I ghiacciai si stanno sciogliendo, gli iceberg scompaiono, le spiagge del Pacifico meridionale vengono sommerse e le barriere coralline stanno morendo. Oppure i deserti sono immagine di come si potrebbero trasformare i nostri paesaggi se non facciamo qualcosa per evitarlo… Non so se il pubblico percepirà questa chiave di lettura. Ma c’è un altro aspetto che mi intriga della selezione che ho fatto.

Quale?
In quasi tutte le immagini che ho scelto c’è, in qualche modo, un riferimento alla Storia dell’arte. C’è l’onda di Hokusai, la pubblicità della Marlboro usata da Richard Prince, la palma dei paesaggi di Apocalypse Now, c’è un riferimento generale ai pallini di John Baldessari. È stato un lavoro molto divertente in questo senso. Ho iniziato a farlo durante il lockdown. Non potevo viaggiare. Io e mia moglie avevamo un bambino piccolo… È stato ciò che mi ha permesso si andare in giro per il mondo restando chiuso tra le mura di casa mia.

Per il suo lavoro precedente, Human Territoriality, dedicato all’idea di confine, aveva dovuto invece viaggiare molto.
Sì, quella era una serie di immagini più classica: sono fotografie di luoghi attraversati da confini del passato, ex linee di demarcazione che si pensavano eterne e che invece, per i motivi più diversi, si sono spostate. Può essere successo per il cambiamento del paesaggio, la caduta di imperi o lo scioglimento di un ghiacciaio.

Quello era un approccio documentario, Escapism invece è un’opera più concettuale.
In realtà, anche quel lavoro aveva una forte componente concettuale. E, dal punto di vista documentaristico, non era così rigoroso. Non mi faccio problemi a ritoccare le immagini se questo è utile all’idea del progetto, perché non mi interessa restituire una testimonianza fattuale a tutti i costi.

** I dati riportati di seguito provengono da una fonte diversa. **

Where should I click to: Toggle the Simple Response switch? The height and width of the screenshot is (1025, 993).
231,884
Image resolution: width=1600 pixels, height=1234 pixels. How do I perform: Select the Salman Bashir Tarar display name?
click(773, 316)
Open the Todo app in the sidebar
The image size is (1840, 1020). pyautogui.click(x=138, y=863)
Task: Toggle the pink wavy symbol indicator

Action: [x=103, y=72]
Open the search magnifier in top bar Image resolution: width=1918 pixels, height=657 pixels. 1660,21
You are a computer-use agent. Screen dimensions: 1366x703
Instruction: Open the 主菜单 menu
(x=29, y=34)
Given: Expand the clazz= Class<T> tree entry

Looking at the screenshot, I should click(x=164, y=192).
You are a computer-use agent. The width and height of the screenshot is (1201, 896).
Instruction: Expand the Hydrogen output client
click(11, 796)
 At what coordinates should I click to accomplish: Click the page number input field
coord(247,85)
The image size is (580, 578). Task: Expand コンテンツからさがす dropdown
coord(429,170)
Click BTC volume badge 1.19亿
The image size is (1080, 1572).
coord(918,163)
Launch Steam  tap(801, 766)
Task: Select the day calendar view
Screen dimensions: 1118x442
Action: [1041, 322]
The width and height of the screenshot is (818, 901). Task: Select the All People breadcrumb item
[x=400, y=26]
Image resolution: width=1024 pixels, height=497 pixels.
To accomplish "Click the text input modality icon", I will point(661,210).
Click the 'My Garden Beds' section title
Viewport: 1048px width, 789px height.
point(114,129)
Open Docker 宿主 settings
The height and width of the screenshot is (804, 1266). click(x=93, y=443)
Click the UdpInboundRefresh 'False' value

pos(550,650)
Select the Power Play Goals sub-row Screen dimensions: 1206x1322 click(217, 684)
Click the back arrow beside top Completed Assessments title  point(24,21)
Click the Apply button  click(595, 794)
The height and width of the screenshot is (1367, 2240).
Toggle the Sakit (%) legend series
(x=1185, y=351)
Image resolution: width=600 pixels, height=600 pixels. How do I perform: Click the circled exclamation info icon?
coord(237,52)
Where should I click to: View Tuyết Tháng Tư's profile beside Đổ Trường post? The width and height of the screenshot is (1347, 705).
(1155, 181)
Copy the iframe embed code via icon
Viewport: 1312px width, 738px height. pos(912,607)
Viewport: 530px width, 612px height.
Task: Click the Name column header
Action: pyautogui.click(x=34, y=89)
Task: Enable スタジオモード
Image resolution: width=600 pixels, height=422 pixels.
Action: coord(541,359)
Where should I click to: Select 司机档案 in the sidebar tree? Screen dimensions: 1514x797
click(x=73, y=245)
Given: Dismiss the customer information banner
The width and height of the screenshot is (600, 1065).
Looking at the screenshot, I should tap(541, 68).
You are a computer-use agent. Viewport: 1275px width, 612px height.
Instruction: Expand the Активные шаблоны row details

In questo mi sento più a mio agio nel contesto dell’arte contemporanea che in quello della fotografia documentaria.

Tornando ai «cremini» di Escapism: è un tema che viene capito fuori dalla Svizzera?
Ho l’impressione che gli stranieri lo trovino ancora più stimolante.

Come se lo spiega?
Per chi non è svizzero è un argomento esotico e un po’ bizzarro. Per noi è qualcosa di molto familiare e radicato nella nostra memoria collettiva. Qui collezionare linguette dei cremini è considerato qualcosa di fortemente connotato, e non sempre in modo positivo. È un hobby di qualche zio un po’ all’antica, per il quale si può provare qualche imbarazzo. Diciamo che non è molto glamour. Per contro, chi non è cresciuto nel nostro Paese, si approccia al tema senza pregiudizi. In questo, il pubblico giapponese che ha visto la mostra di Kyoto era il più avvantaggiato.

E lei, il caffè come lo prende? Con o senza cremino?
L’espresso lo bevo nero. Se lo prendo lungo aggiungo il latte. Niente cremino.